68. The nucleic acid of claim 66 or claim 67, wherein: the second tRNA-portion-encoding sequence encodes a second tRNA portion corresponding to the 3’ portion of a parental tRNA split at the anticodon and the first tRNA-portion-encoding sequence encodes a first tRNA portion corresponding to the 5’ portion of the parental tRNA split at the anticodon; or the second tRNA-portion-encoding sequence encodes a second tRNA portion corresponding to the 3’ portion of a parental tRNA split at a split site and the first tRNA-portion-encoding sequence encodes a first tRNA portion corresponding to the 5’ portion of the parental tRNA split at a split site, wherein the split site is: in the D loop, in the anticodon loop and to the 5’ side of the anticodon, in the variable loop, or in the T loop; between residues D15 & D16, D15 & D17, D15 & D18, D16 & D17, D16 & D18, D17 & D18, A31 & A32, A31 & A33, A32 & A33, V45 & V46, V45 & V47, V45 & V48, V46 & V47, V46 40 & V48, V47 & V48, T56 & T57, T56 & T58, or T57 & T58; or between residues D15 & D17, D15 & D18, D16 & D17, A31 & A33, A32 & A33, V45 & V48, V46 & V48, V47 & V48, T56 & T57, or T56 & T58.
69. The nucleic acid of any one of claims 66 to 68, wherein the sequence encoding the loop comprises a sequence that is removed, spliced, or cleaved during RNA processing.
70. The nucleic acid of any one of claims 66 to 69, wherein the sequence encoding the loop comprises or is according to any one of SEQ ID NOs: 15 to 22 or TCGTCCT.
71. The nucleic acid of any one of claims 66 to 70, wherein the sequence encoding the loop comprises or is according to SEQ ID NO: 17 or SEQ ID NO:
19.
72. A method of making a polypeptide or nucleic acid, wherein the method comprises: i) providing a library comprising a plurality of sequences encoding polypeptides-of-interest or nucleic- acids-of-interest, wherein each sequence within the library is linked to a portion of a tRNA; ii) incubating, under conditions conducive to acylation, each polypeptide-of-interest or nucleic-acid-of- interest with a tRNA comprising the tRNA portion linked to the sequence encoding the respective polypeptide-of- interest or nucleic-acid-of-interest, and wherein the incubation includes a substrate with which the tRNAs could be acylated; iii) exposing the tRNAs to conditions capable of labelling tRNAs that have been acylated; iv) identifying whether each polypeptide-of-interest or nucleic-acid-of-interest is associated with a labelled tRNA; and v) making a polypeptide according to the sequence of an identified polypeptide-of-interest or nucleic-acid- of-interest.

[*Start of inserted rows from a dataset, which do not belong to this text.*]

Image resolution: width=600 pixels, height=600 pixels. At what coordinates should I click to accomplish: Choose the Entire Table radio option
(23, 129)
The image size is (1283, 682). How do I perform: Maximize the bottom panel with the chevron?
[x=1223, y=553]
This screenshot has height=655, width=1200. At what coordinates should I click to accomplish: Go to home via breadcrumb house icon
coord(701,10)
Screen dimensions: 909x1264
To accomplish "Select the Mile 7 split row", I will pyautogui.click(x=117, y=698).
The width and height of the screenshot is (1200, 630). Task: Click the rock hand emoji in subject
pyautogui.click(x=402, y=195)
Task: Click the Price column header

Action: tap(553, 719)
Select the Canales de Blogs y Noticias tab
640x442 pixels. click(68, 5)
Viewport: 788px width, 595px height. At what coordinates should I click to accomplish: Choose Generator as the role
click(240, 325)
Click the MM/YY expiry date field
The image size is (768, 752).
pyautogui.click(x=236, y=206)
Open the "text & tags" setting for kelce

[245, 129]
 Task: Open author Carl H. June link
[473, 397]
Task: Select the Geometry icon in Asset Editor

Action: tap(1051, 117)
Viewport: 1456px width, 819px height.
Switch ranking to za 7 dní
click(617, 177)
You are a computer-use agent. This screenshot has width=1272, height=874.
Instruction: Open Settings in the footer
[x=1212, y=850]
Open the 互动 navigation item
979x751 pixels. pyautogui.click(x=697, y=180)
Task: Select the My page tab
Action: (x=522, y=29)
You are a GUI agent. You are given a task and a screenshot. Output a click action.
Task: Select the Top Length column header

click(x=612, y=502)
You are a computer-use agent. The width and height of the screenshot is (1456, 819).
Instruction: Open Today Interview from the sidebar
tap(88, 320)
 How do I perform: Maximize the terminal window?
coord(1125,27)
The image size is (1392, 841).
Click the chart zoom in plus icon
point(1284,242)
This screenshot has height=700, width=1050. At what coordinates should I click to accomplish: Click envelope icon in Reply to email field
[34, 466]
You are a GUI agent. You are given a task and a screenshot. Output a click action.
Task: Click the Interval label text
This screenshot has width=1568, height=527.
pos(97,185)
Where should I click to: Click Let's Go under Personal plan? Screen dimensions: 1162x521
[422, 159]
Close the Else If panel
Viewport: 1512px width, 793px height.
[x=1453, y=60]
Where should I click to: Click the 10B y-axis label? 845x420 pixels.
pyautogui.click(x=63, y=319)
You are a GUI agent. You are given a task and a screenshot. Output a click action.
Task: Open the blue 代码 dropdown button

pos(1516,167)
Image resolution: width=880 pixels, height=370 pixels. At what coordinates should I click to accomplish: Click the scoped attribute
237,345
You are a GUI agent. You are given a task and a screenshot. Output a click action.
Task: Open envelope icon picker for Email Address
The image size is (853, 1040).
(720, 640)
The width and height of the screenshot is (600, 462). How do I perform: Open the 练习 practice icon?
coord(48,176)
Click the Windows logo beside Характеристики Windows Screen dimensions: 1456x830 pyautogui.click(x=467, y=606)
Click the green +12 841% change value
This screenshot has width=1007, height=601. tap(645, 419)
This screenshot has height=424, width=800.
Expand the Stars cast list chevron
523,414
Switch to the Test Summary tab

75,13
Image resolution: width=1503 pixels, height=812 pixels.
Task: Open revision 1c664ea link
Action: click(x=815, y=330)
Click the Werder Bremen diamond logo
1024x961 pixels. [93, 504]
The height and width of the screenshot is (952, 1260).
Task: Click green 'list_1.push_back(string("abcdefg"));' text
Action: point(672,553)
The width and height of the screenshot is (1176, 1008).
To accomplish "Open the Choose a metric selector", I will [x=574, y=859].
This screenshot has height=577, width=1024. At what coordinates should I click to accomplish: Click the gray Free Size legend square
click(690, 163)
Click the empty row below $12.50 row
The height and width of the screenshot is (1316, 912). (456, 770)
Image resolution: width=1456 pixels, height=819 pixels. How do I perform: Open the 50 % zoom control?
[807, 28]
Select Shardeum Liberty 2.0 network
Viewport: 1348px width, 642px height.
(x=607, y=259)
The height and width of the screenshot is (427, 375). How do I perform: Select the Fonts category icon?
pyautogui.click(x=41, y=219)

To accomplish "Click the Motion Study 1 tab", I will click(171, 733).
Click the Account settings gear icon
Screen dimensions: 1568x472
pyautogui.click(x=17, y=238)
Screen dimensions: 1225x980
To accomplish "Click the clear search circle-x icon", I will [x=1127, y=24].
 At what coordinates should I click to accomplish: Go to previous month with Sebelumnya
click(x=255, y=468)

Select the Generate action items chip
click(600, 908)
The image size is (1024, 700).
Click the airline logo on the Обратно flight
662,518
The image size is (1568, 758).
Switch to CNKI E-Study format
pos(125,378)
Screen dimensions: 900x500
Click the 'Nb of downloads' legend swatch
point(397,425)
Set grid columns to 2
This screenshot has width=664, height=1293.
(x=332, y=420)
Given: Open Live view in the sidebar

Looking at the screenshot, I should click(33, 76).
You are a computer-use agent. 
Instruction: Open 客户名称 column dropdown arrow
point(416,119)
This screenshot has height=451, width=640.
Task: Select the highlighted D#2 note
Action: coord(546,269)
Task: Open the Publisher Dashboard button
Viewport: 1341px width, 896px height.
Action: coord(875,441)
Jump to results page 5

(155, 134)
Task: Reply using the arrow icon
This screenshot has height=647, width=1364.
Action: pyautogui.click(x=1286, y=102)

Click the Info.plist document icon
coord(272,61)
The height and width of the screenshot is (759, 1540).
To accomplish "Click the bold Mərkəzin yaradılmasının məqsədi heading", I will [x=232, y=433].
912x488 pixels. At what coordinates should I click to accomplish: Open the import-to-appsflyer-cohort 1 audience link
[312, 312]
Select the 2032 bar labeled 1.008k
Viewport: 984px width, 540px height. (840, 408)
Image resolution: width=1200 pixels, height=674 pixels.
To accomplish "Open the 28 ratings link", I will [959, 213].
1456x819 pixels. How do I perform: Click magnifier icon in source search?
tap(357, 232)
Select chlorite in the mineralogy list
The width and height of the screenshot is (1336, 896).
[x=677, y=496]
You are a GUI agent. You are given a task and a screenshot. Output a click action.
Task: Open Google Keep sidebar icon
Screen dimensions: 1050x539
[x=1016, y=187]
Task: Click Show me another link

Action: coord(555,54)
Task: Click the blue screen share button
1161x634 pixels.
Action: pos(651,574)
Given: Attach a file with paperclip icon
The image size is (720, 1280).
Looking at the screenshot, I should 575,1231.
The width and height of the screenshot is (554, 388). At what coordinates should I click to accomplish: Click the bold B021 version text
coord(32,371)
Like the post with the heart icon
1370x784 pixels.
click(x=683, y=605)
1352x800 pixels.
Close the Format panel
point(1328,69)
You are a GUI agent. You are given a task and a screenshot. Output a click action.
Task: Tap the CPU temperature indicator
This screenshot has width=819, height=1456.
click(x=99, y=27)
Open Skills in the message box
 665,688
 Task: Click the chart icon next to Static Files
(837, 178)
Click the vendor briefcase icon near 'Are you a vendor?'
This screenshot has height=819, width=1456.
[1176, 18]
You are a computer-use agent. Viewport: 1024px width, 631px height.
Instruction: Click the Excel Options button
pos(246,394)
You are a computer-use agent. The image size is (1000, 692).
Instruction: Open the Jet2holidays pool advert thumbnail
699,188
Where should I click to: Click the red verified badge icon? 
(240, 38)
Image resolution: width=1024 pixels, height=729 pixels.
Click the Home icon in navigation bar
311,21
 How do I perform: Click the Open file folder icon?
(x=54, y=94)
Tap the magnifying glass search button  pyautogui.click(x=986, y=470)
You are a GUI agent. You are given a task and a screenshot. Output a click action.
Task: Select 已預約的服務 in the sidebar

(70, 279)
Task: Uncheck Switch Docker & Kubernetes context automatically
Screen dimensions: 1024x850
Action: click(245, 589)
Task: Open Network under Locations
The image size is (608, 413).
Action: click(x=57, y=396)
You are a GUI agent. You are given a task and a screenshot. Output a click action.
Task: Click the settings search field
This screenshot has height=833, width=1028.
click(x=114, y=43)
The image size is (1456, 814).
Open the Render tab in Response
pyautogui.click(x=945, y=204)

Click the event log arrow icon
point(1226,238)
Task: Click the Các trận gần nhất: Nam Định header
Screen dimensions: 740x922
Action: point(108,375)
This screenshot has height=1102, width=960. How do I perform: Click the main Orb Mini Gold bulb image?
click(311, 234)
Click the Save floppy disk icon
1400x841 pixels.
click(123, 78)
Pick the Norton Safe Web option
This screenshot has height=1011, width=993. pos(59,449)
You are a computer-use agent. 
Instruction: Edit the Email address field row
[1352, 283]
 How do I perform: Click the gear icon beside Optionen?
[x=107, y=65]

73. A method of making a polypeptide, wherein the method comprises: i) providing a sequence of a polypeptide-of-interest identified by the screening method of any one of claims 1 to 33 or claims 52 to 59, and ii) producing a polypeptide according to said sequence.
74. The method of claim 72 or claim 73, wherein the polypeptide is an acyl-tRNA synthetase.